**Task instructions**
Copy the listing from the line containing "This screenshot has height=653, width=1568." through the line containing "point(1502,94)", swapping "breadcrumb" for "navigation" and keeping everything else the same. Leave the pictures out of your copy.
---------- Data entries ----------
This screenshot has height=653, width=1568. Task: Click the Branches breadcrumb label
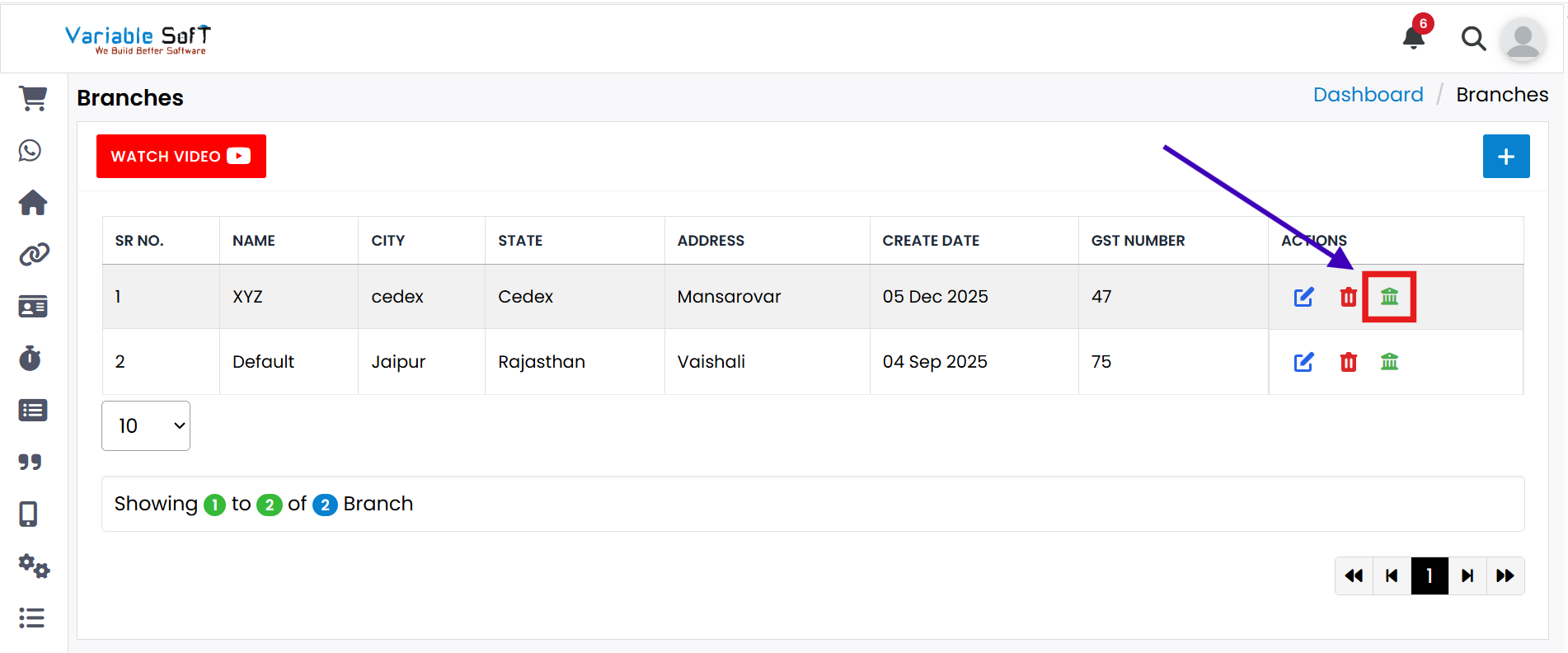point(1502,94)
----------
---------- Data entries ----------
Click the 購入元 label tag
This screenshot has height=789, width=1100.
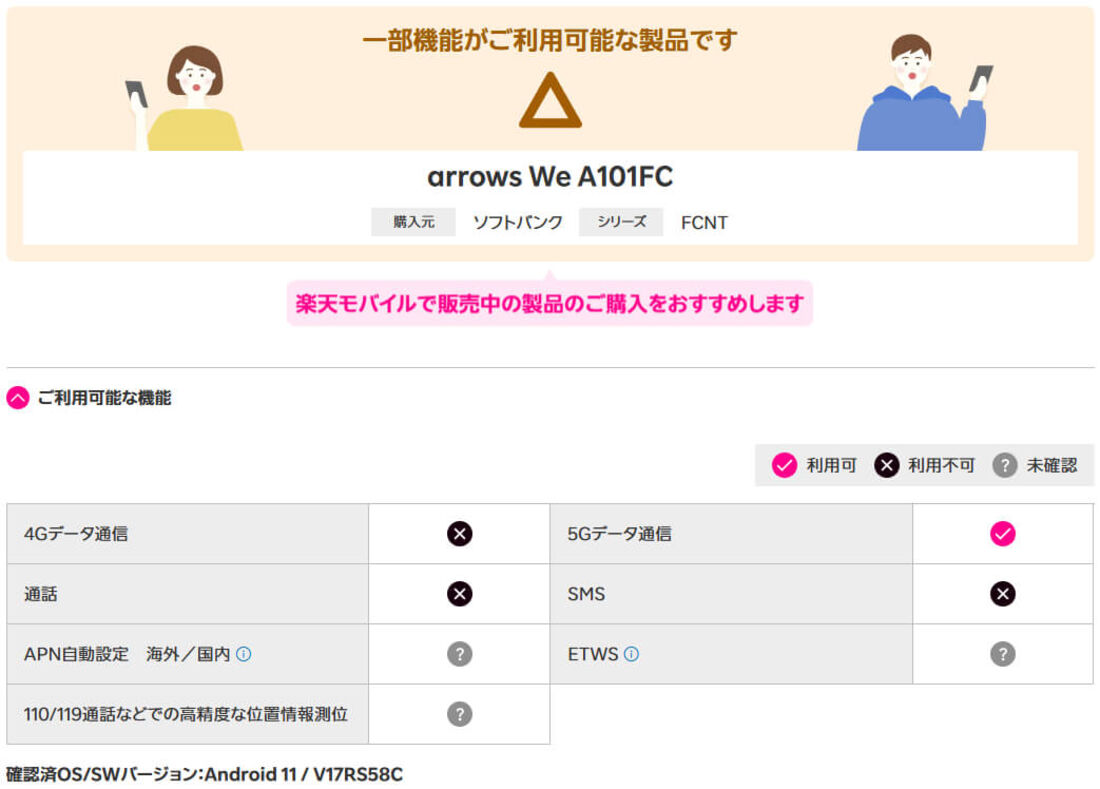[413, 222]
----------
**Final result**
This screenshot has height=653, width=1568. Task: Click the Branches navigation label
point(1502,94)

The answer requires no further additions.